#### [Görev 1]
Zorda kalan kişinin yiyeceğiyle ilgili metinde "Kişi, zor durumda kalmış olan" diye başlayan paragrafı, ana bilgilerini koruyarak daha kısa biçimde yeniden yazar mısın?
#### [Görev 2]
Zorda kalan kişinin yiyeceğiyle ilgili metinde "84. Kişi, zor" ifadesinden başlayıp "Hızır zamanında düşünülebilir." ifadesine kadar uzanan kısmın tamamını hiç değiştirmeden kopyalar mısın?

Not:  Yemenin gerekli olup olmadığı ve yenilecek miktar konusunda yukarıda geçen görüş ayrılığı burada da geçerlidir. Bulkın! şunu istisna etmiştir: Gaip olan şahıs da zorda kalmış ve yakında gelmesi bekleniyor ise diğer şahıs onun yiyeceğini yiyemez.

 

84. Kişi, zor durumda kalmış olan ve hazır olan bir şahsın yiyeceğini bulsa, diğer şahsın ihtiyacından geriye herhangi bir şey artmıyorsa bunu vermek zorunda değildir, bu yiyecek üzerinde en fazla hak sahibi olan odur. Bunun delili "[infak etmeye] önce kendinden başla" hadisidir.(Buhari, Zekat, 1360; Müslim, Zekat, 2310)

 

Ayrıca kişi hayatta kalmak için bunu yapar. Şayet yiyecek maddesine sahip olmayan kişi, peygamber ise o istemese de yiyecek sahibinin bunu vermesi gerekir. Bu durum Hz. İsa veya -hayatta oldUğU ve peygamber olduğu görüşü kabul edilirse- Hz. Hızır zamanında düşünülebilir.

#### [Veriler]
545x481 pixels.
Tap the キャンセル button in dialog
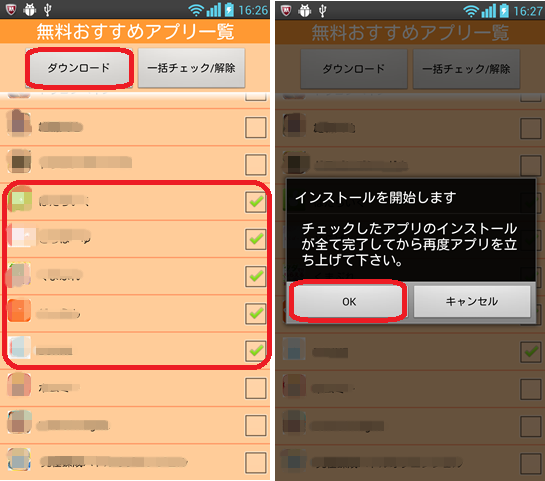click(472, 301)
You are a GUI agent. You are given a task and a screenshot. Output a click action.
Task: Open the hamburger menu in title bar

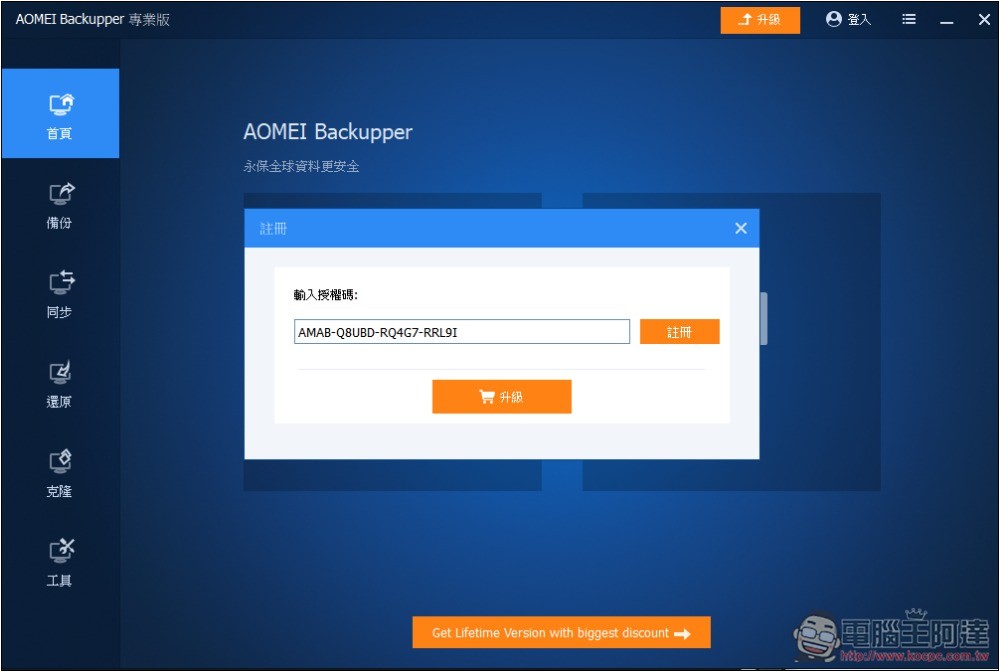(909, 20)
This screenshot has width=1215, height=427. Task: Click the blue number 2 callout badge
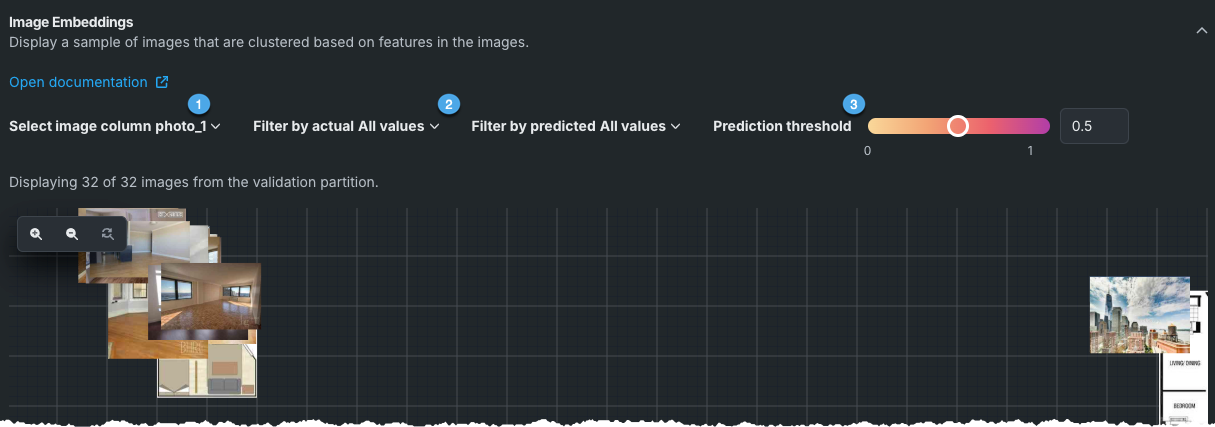click(449, 104)
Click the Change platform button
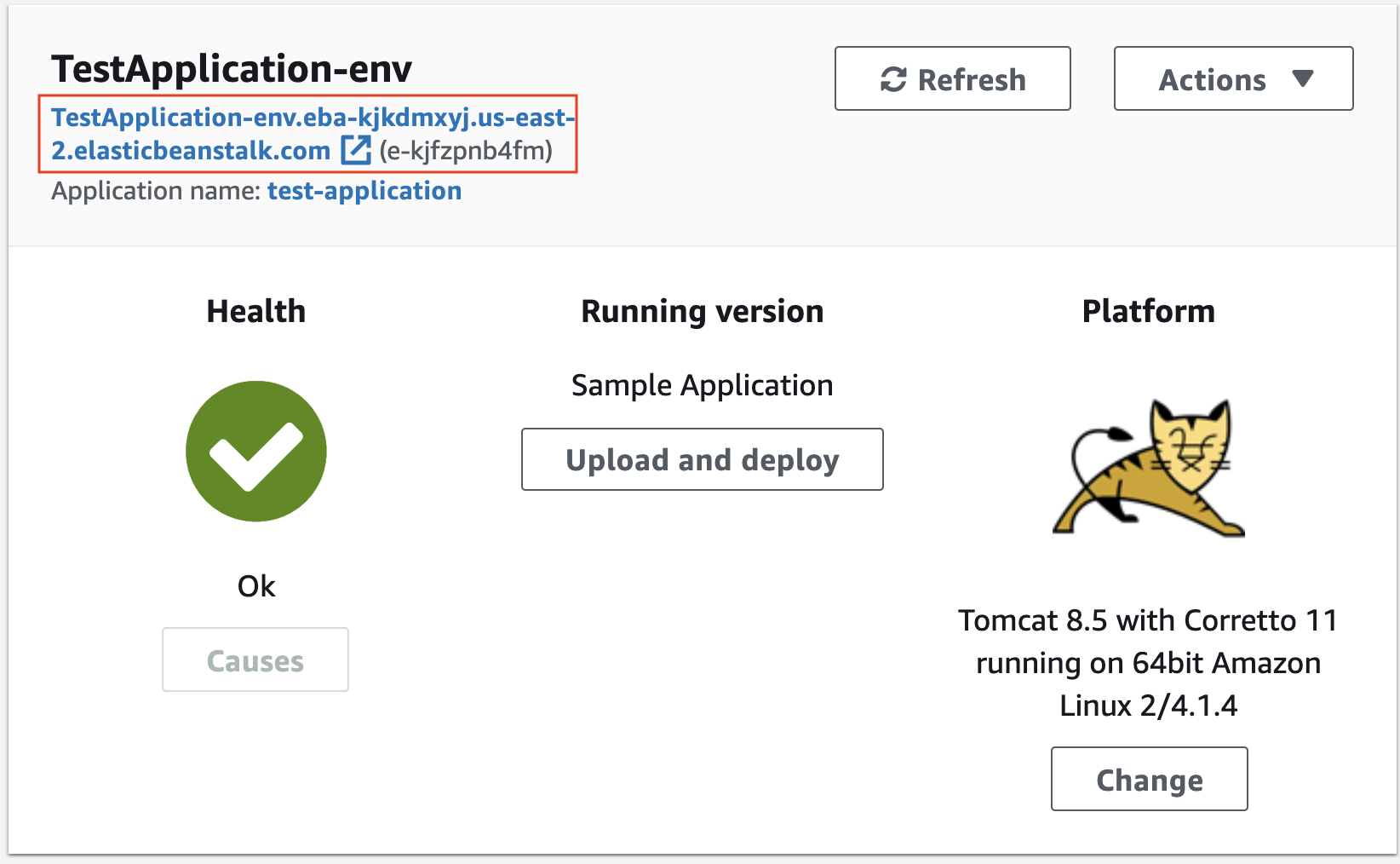 (x=1150, y=779)
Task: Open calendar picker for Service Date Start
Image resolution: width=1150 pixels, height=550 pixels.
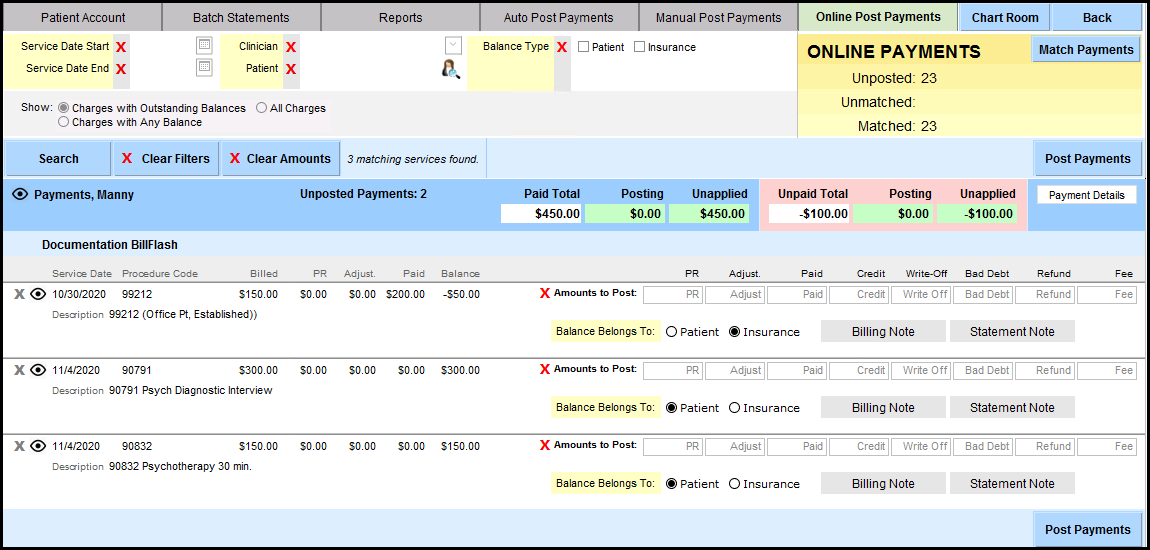Action: point(204,46)
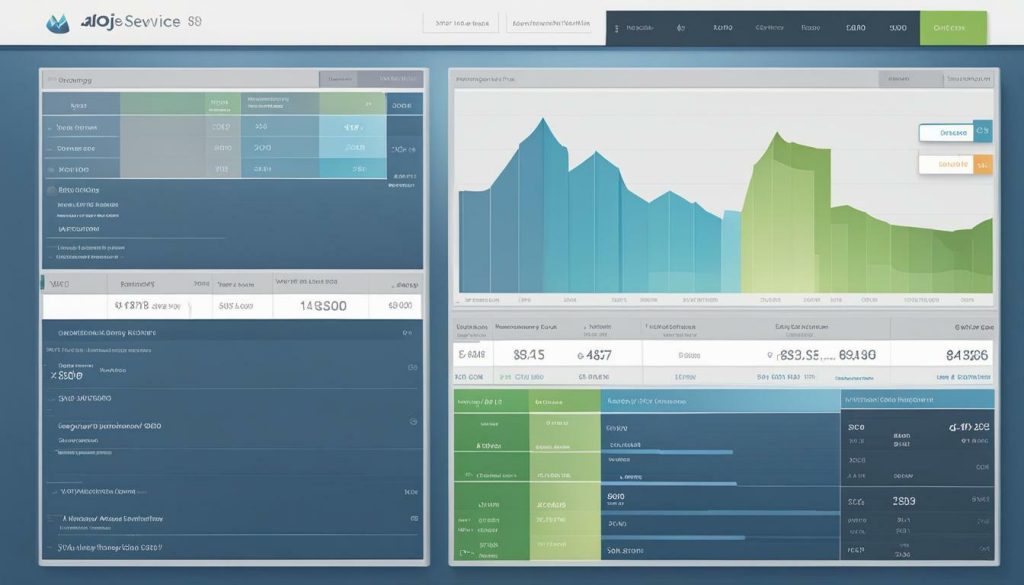Click the orange badge icon on chart legend
Image resolution: width=1024 pixels, height=585 pixels.
[982, 163]
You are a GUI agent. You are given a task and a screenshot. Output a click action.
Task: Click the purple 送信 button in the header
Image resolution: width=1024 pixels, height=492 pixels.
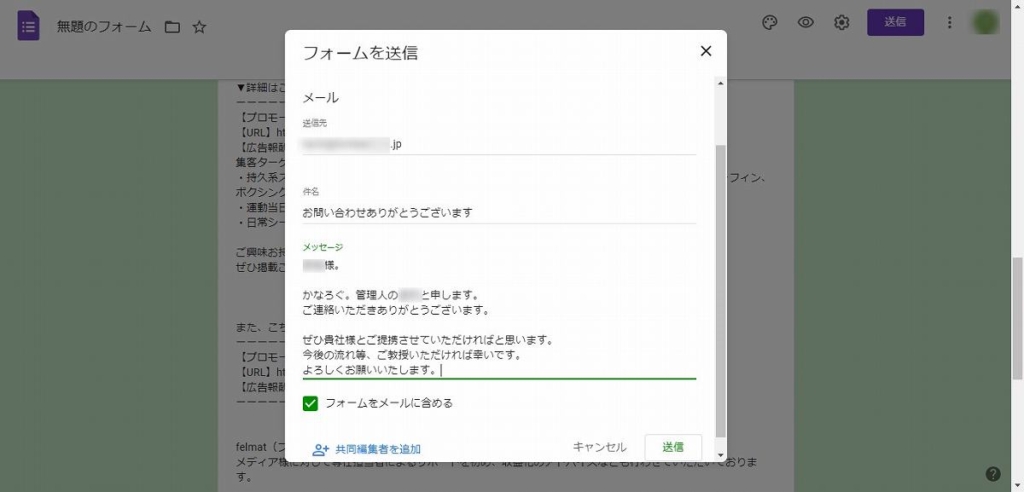[x=895, y=23]
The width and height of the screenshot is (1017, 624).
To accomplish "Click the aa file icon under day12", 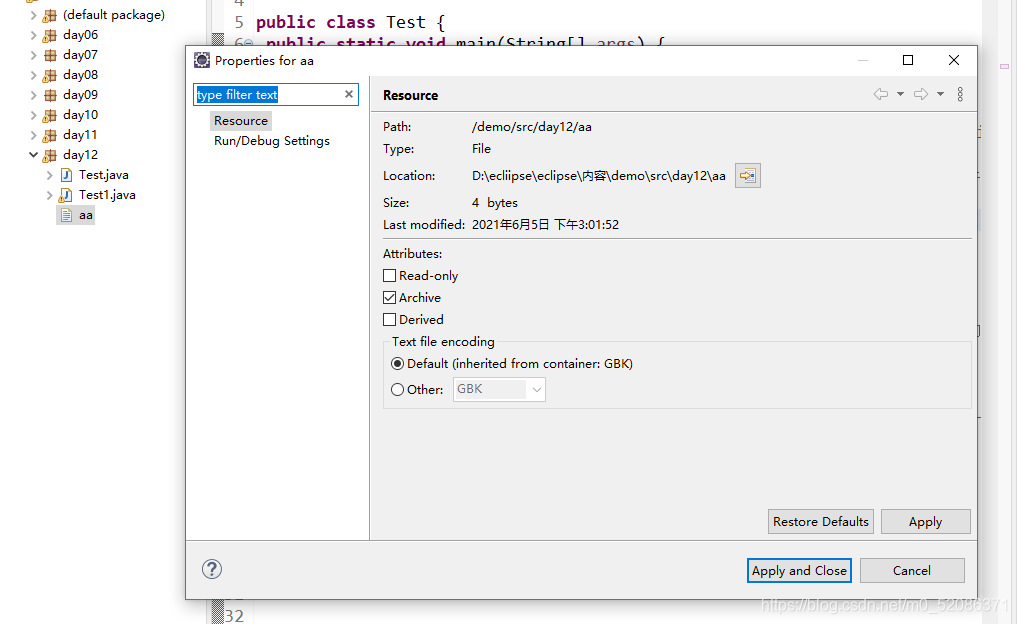I will (x=66, y=214).
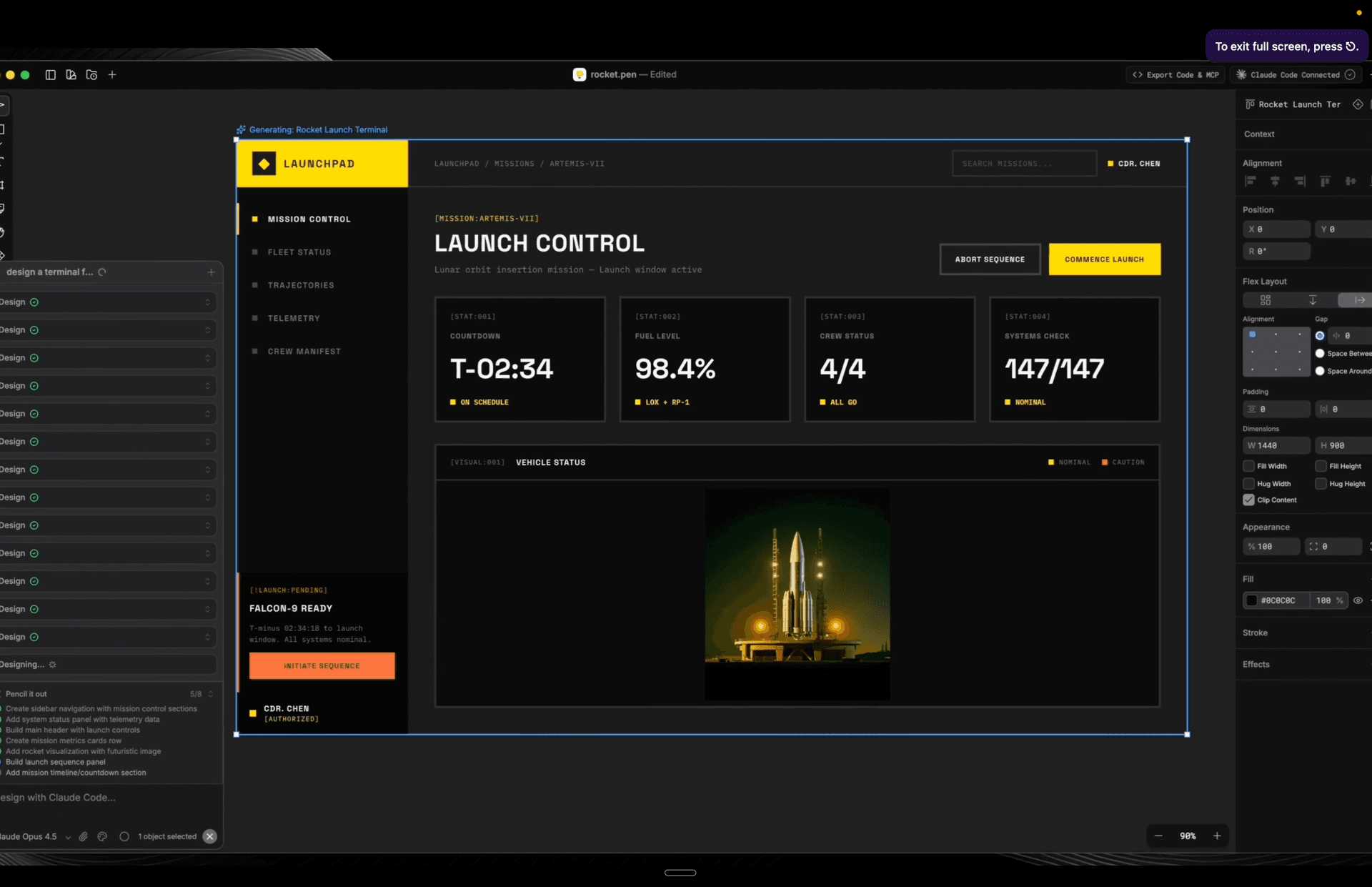Screen dimensions: 1372x887
Task: Toggle fill visibility eye icon
Action: pos(1358,601)
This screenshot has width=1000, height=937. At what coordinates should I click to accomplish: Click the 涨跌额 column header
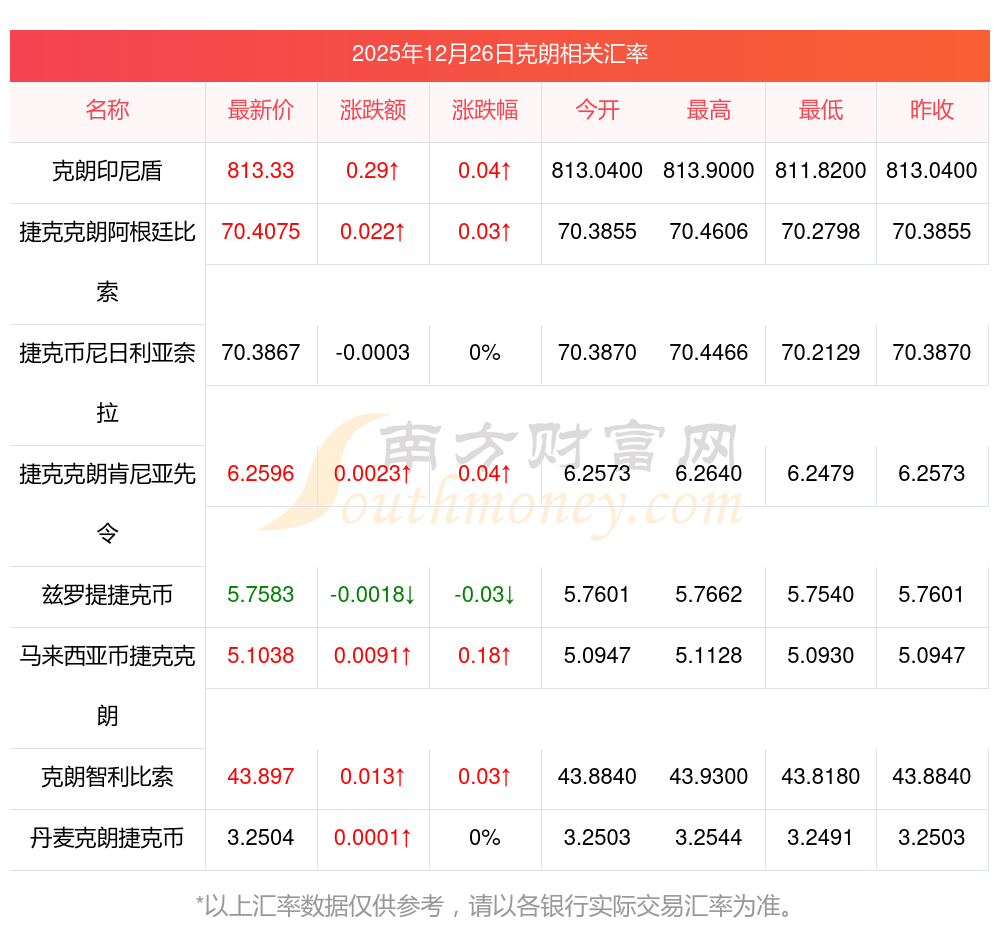372,110
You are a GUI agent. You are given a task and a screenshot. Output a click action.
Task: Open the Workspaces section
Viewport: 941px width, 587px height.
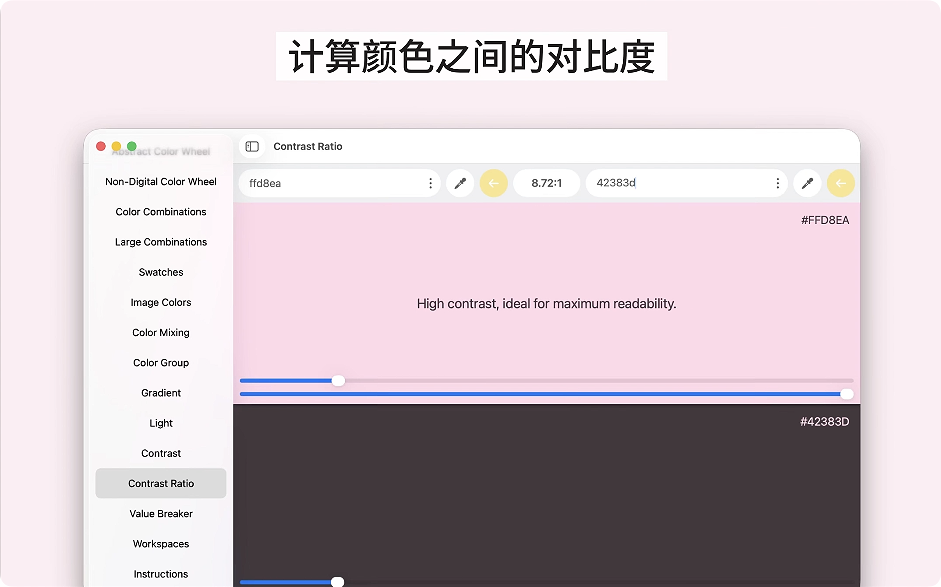pyautogui.click(x=160, y=543)
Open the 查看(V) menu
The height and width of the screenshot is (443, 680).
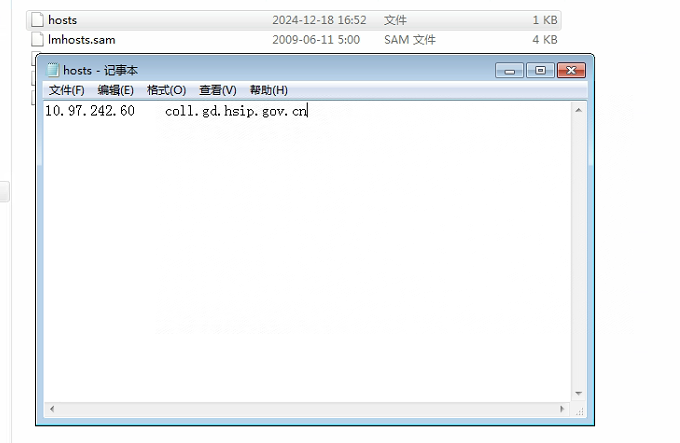click(x=217, y=90)
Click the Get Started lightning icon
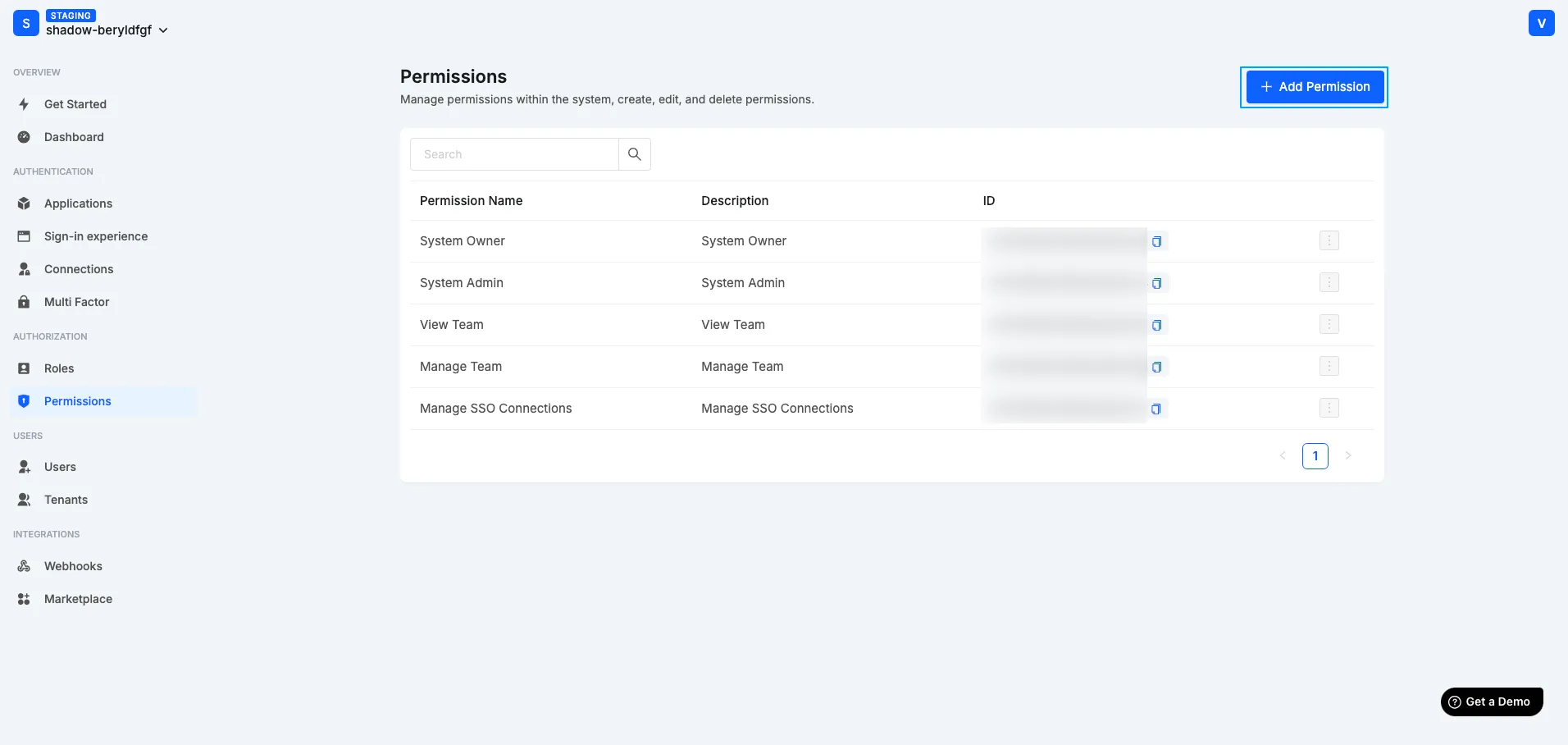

#### [Alıştırma Çıktısı 1]
Zor durumda kalmış ve orada bulunan birinin yiyeceği bulunduğunda, onun ihtiyacından artan bir şey yoksa o kişi yiyeceği vermek zorunda değildir. Bu yiyeceğe en çok hak sahibi odur. Delili, "[infak etmeye] önce kendinden başla" hadisidir (Buhari, Zekat, 1360; Müslim, Zekat, 2310).

#### [Alıştırma Çıktısı 2]
84. Kişi, zor durumda kalmış olan ve hazır olan bir şahsın yiyeceğini bulsa, diğer şahsın ihtiyacından geriye herhangi bir şey artmıyorsa bunu vermek zorunda değildir, bu yiyecek üzerinde en fazla hak sahibi olan odur. Bunun delili "[infak etmeye] önce kendinden başla" hadisidir.(Buhari, Zekat, 1360; Müslim, Zekat, 2310)

 

Ayrıca kişi hayatta kalmak için bunu yapar. Şayet yiyecek maddesine sahip olmayan kişi, peygamber ise o istemese de yiyecek sahibinin bunu vermesi gerekir. Bu durum Hz. İsa veya -hayatta oldUğU ve peygamber olduğu görüşü kabul edilirse- Hz. Hızır zamanında düşünülebilir.